60 Accordingly, I reject the contention by Tarrant Enterprises that there was any breach of the rule in Browne v Dunn in relation to the cross-examination on the claimed conversations in 2010. It is therefore not necessary to consider what consequences, if any, would have flowed from any breach of that rule of practice.
61 The written and oral submissions of Tarrant Enterprises on Ground 4 of the notice of contention were confined to the submission that there had been a breach of the rule in Browne v Dunn. No submission was put to the effect that there was insufficient material to justify the primary judge's conclusion that there was no forbearance agreement reached in the 2010 conversations.
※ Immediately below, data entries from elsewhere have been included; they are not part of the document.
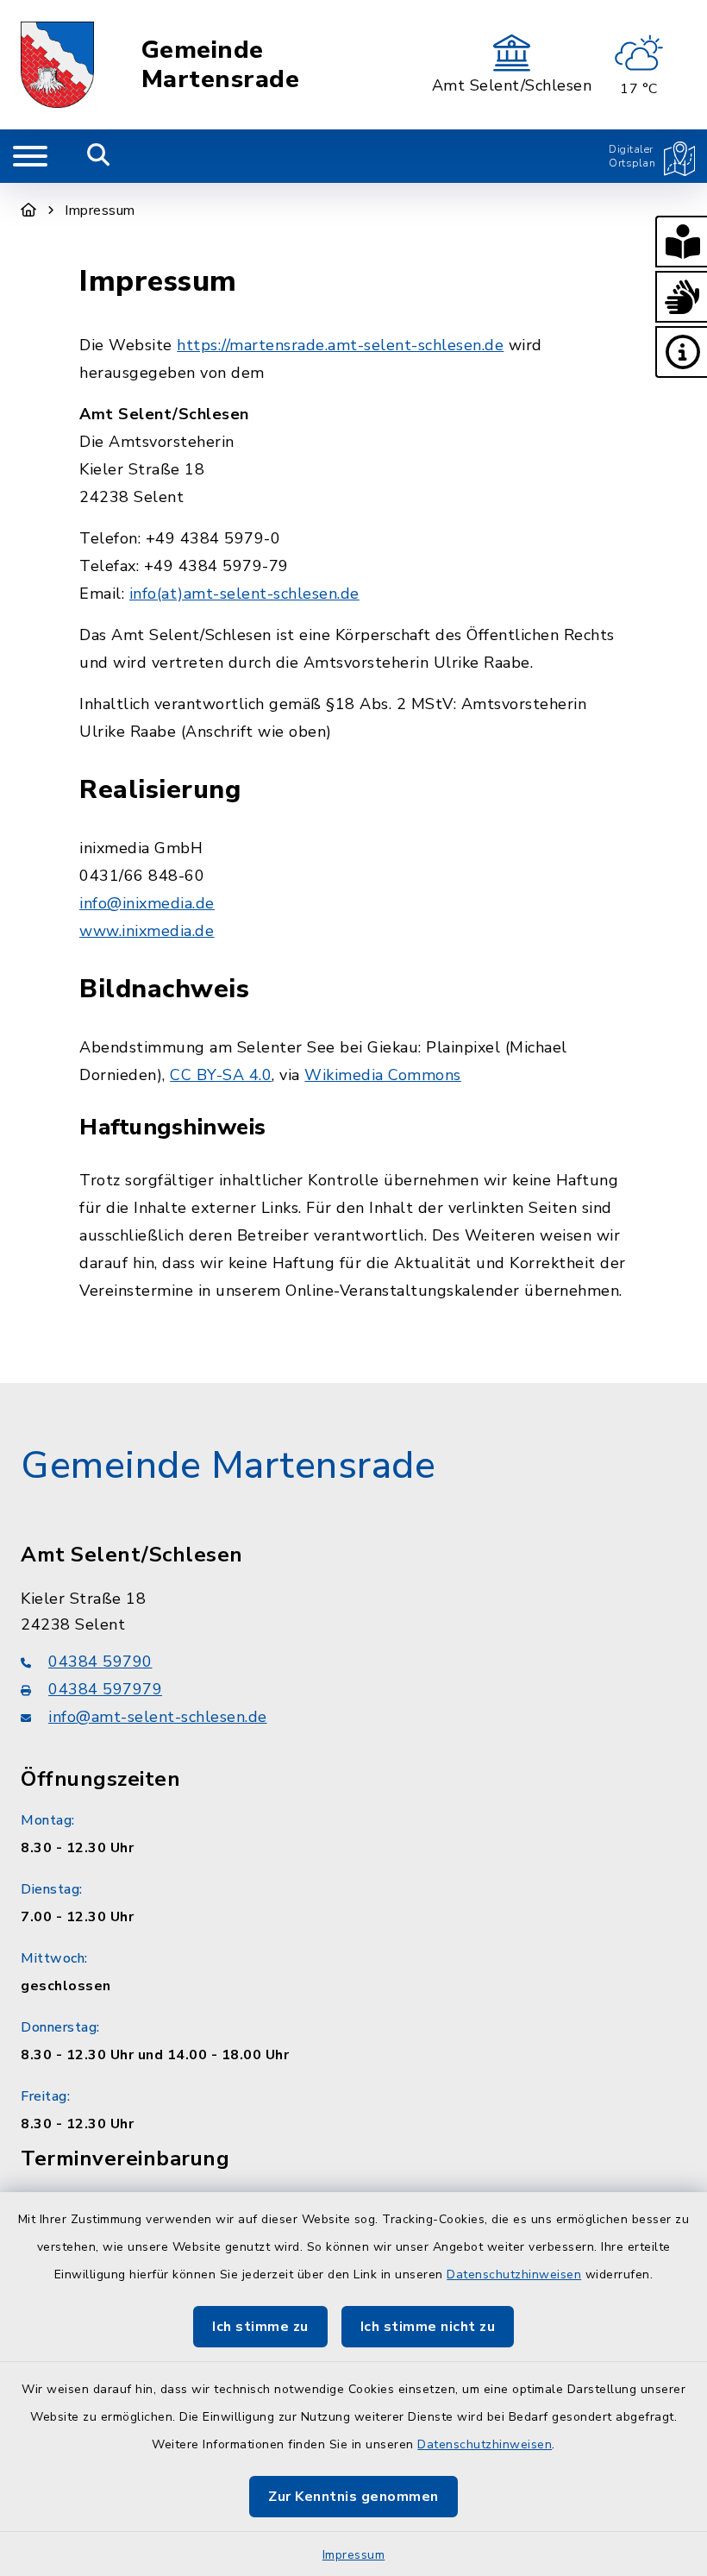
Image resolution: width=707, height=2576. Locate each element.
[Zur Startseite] (29, 210)
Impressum (353, 2555)
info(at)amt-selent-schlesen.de (244, 593)
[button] (681, 241)
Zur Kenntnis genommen (353, 2496)
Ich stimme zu (260, 2326)
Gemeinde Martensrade (220, 65)
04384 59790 (100, 1661)
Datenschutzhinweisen (514, 2274)
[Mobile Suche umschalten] (98, 156)
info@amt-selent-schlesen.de (157, 1716)
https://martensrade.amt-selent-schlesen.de (340, 345)
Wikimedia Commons (382, 1075)
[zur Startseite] (57, 65)
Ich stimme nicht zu (428, 2326)
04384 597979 (105, 1689)
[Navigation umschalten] (30, 156)
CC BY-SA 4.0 (221, 1075)
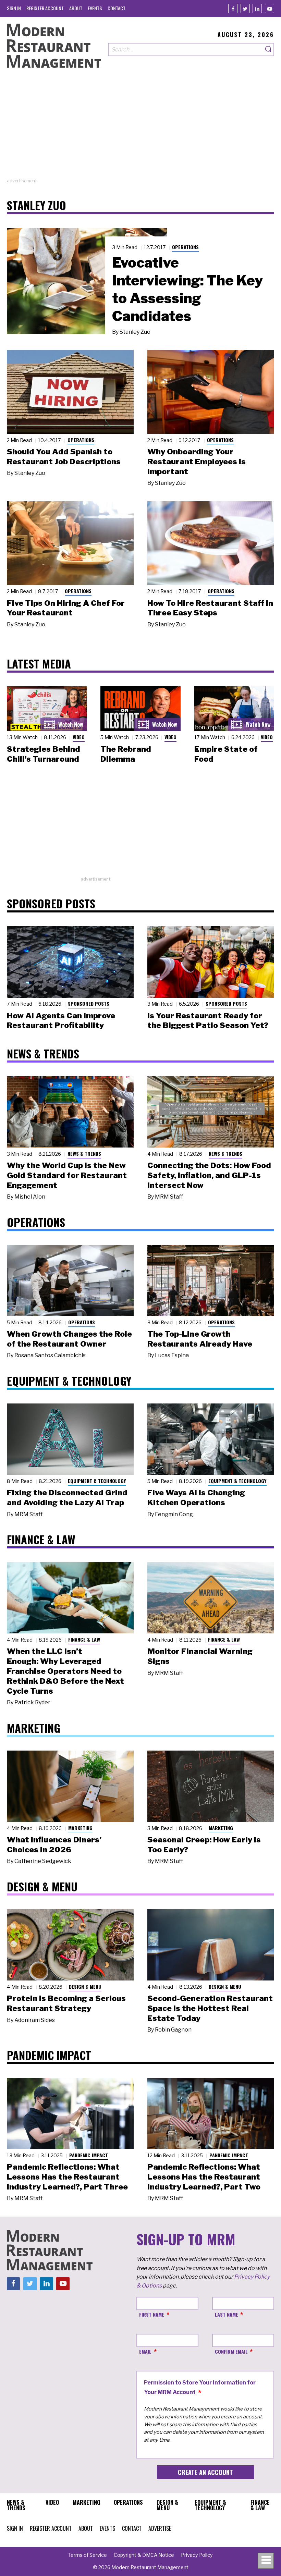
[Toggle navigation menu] (266, 2561)
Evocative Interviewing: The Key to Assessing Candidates (187, 289)
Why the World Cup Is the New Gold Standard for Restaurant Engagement (67, 1175)
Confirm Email (231, 2351)
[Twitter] (245, 8)
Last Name (226, 2314)
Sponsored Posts (88, 1003)
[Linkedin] (257, 8)
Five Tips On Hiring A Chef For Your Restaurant (66, 608)
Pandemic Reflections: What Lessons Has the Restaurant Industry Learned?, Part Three (67, 2177)
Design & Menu (85, 1986)
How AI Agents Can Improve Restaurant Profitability (61, 1020)
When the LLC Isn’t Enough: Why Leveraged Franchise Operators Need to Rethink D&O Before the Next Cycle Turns (65, 1670)
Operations (185, 246)
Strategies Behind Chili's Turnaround (43, 754)
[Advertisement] (140, 129)
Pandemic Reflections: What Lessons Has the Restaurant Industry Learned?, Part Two (203, 2177)
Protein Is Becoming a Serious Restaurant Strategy (66, 2003)
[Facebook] (232, 8)
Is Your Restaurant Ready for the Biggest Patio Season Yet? (207, 1020)
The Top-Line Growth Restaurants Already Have (199, 1339)
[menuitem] (14, 8)
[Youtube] (269, 8)
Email (145, 2351)
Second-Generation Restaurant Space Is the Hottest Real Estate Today (210, 2008)
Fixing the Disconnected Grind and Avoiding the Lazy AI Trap (67, 1497)
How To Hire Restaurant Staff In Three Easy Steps (210, 608)
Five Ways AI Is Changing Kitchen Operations (196, 1497)
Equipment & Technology (97, 1480)
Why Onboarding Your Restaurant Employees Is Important (196, 461)
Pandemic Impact (88, 2155)
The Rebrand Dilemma (125, 754)
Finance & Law (84, 1639)
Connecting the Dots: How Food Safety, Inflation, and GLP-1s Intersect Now (209, 1175)
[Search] (268, 49)
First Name (151, 2314)
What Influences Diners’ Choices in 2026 (54, 1844)
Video (79, 736)
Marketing (80, 1827)
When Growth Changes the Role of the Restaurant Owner (69, 1339)
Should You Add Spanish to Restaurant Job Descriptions (64, 456)
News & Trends (84, 1153)
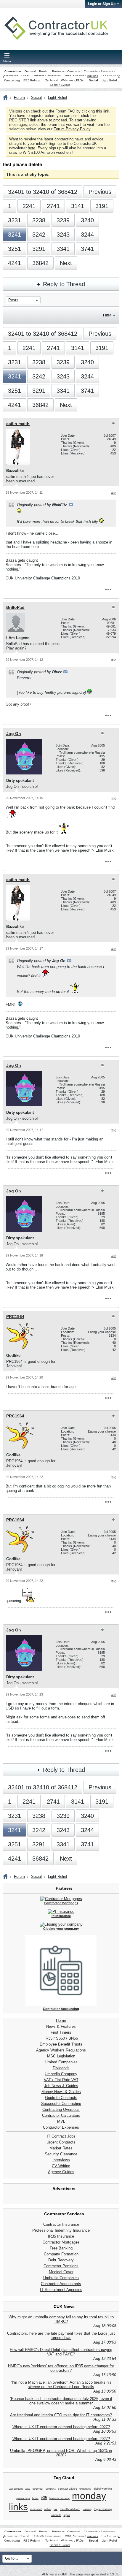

If, however, that aspect of Ground 4 is still maintained, I reject it. There was ample material, particularly having regard to the failure to refer to any such forbearance agreement in the public examinations, to justify the primary judge's conclusion. Further, the forbearance agreement was claimed to be one between Mr Tarrant and Tarrant Enterprises, whereas the conversations in 2010 were between Mr Tarrant and his children, who were not directors of Tarrant Enterprises until 1 May 2013.